There are currently more than 8,700 census tracks across the U.S. designated as opportunity zones under the 2017 tax law. Investors can reap capital gains tax breaks for putting profits into funds that finance projects in these mostly distressed areas.
States were allowed to choose 25% of their eligible tracts—based on poverty, median income, and other factors—to designate as opportunity zones. Ja’Ron Smith, deputy assistant to the president, said Thursday that officials could “maybe look at another 25" as part of an expansion effort.
“I don’t think we would get rid of zones,” Smith said, during a conference hosted by the firm Novogradac & Co. LLP.
The Trump administration has pledged to expand opportunity zones in his proposed second-term agenda, but until Thursday hadn’t offered any details on how they intend to do it.
Some states’ census tract choices—such as parts of Brooklyn, N.Y., and Portland, Ore.—have come under criticism, as they are seen as far too affluent for tax-advantaged investments. Smith said a new round of zone designations would ideally involve better decision-making by mayors and governors.
“We had a hard time getting local leaders and governors to pay attention to the zones, and you saw what zones did well and ones that didn’t do as well because many governors didn’t really pay attention much on what was designated,” Smith said. For the second term, “everyone will pay attention, be more involved, and be a lot more thoughtful with their opportunity zone strategy.”
Interest in Deadline Extensions
Noting that final IRS rules (TD 9889) for the incentives were finally released late last year, about two years after the tax law’s enactment, Smith also said the White House is “seeing if we can work with Congress to get some extensions around some of the time frames” of the policy after the election.
Smith also expressed support for legislation that would require the Treasury Department to collect data and report to Congress on the economic results of the incentives.

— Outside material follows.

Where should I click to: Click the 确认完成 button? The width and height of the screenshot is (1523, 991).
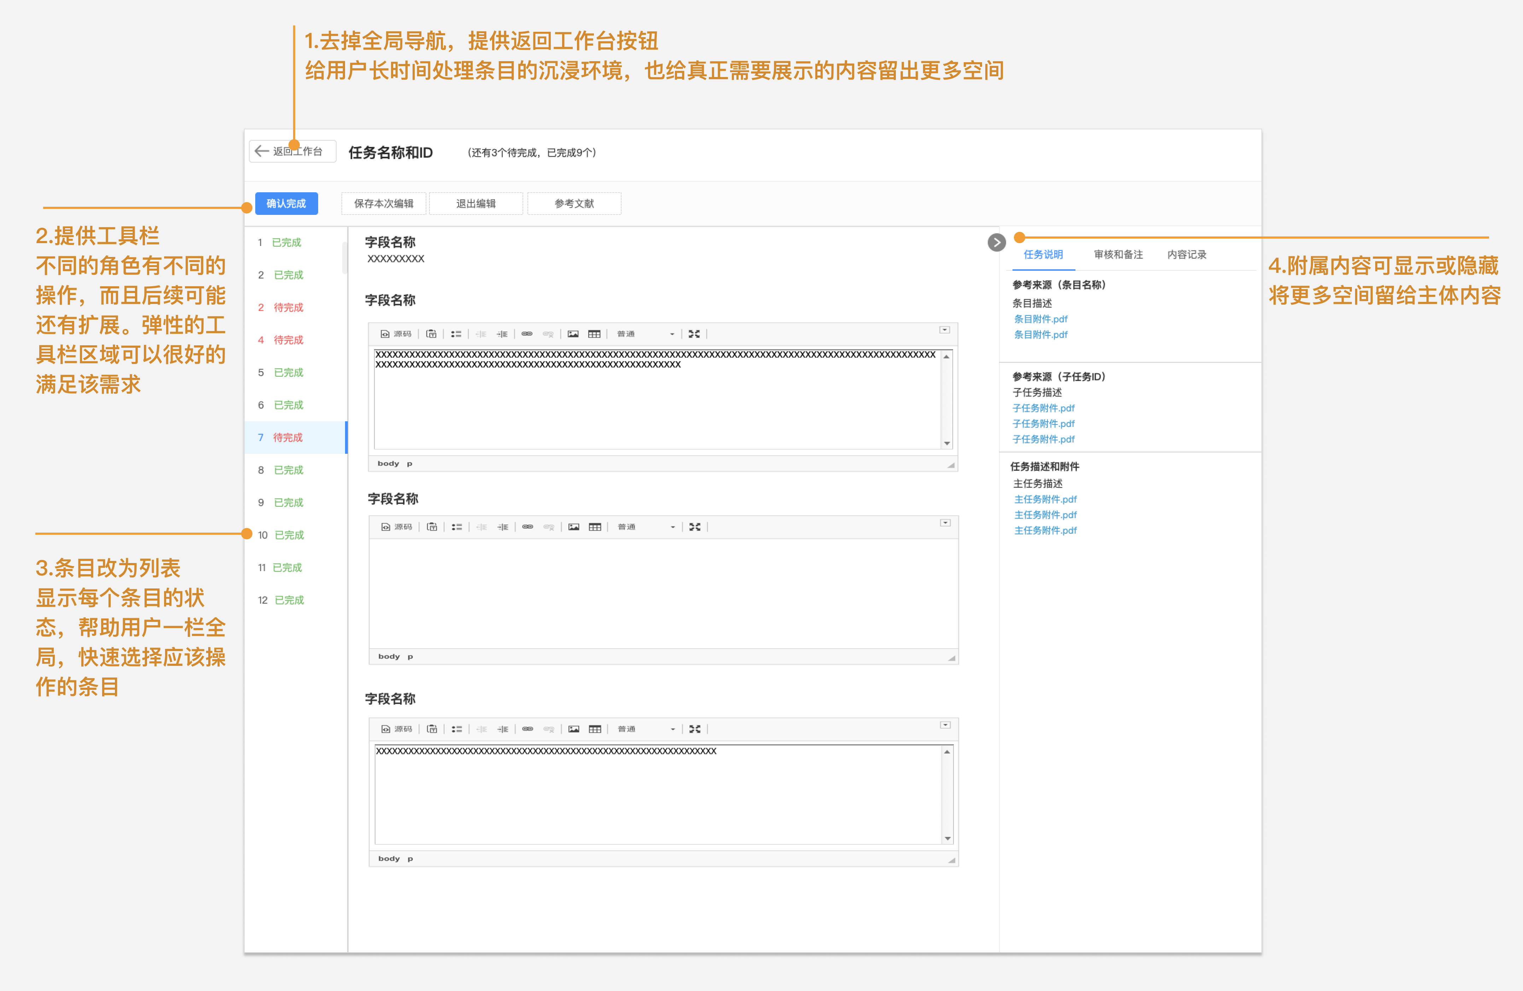coord(286,203)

Lawmakers have introduced several proposals on reporting requirements, but they vary in terms of the level of public disclosure of investor information and penalties for investors who don’t comply. A handful of Republicans have also cosponsored a bill (H.R. 6513) to extend a capital gains tax deferral to 2030, from 2026, for investors who put profits into opportunity funds.
Emily Lavery, a staffer for Sen. Tim Scott (R-S.C.), also voiced support for a timing extension—specifically, a two-year delay of the deadline for investors to shield 15% of the gains they funnel into a fund from taxes after the deferral ends.

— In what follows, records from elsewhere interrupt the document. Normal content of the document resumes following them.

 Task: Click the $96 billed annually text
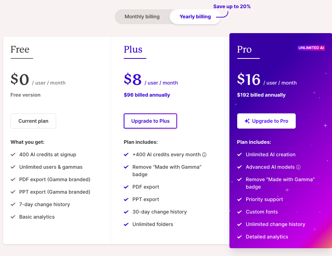coord(147,95)
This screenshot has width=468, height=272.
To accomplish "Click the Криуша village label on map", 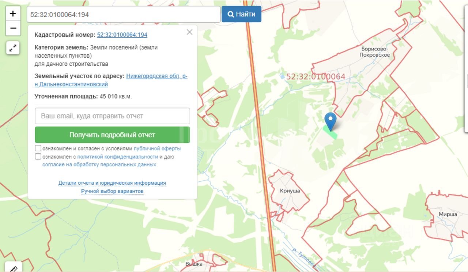I will (290, 191).
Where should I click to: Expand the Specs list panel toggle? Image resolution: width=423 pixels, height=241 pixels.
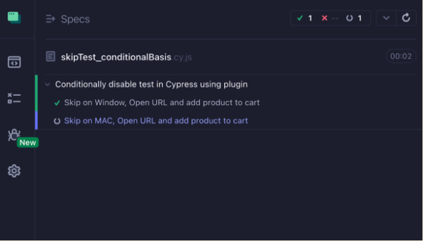51,19
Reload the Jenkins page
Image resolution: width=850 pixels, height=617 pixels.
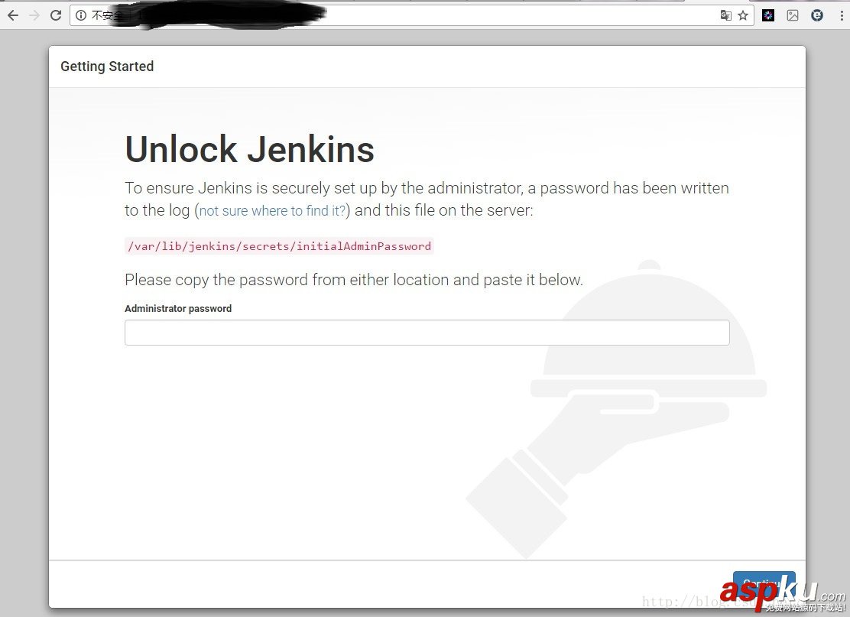[x=56, y=15]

Under current law, investors had to have put the money into an opportunity fund by the end of 2019—seven years before the tax deferral ends—to get this benefit. Still, they have until the end of next year to invest their profits and avoid tax on 10% of it.
A two year extension of that 2019 deadline is something Scott, one of the architects of the tax breaks, has said he hopes to accomplish.
“A two-year timing extension is more important now, I think, than maybe ever,” Lavery said.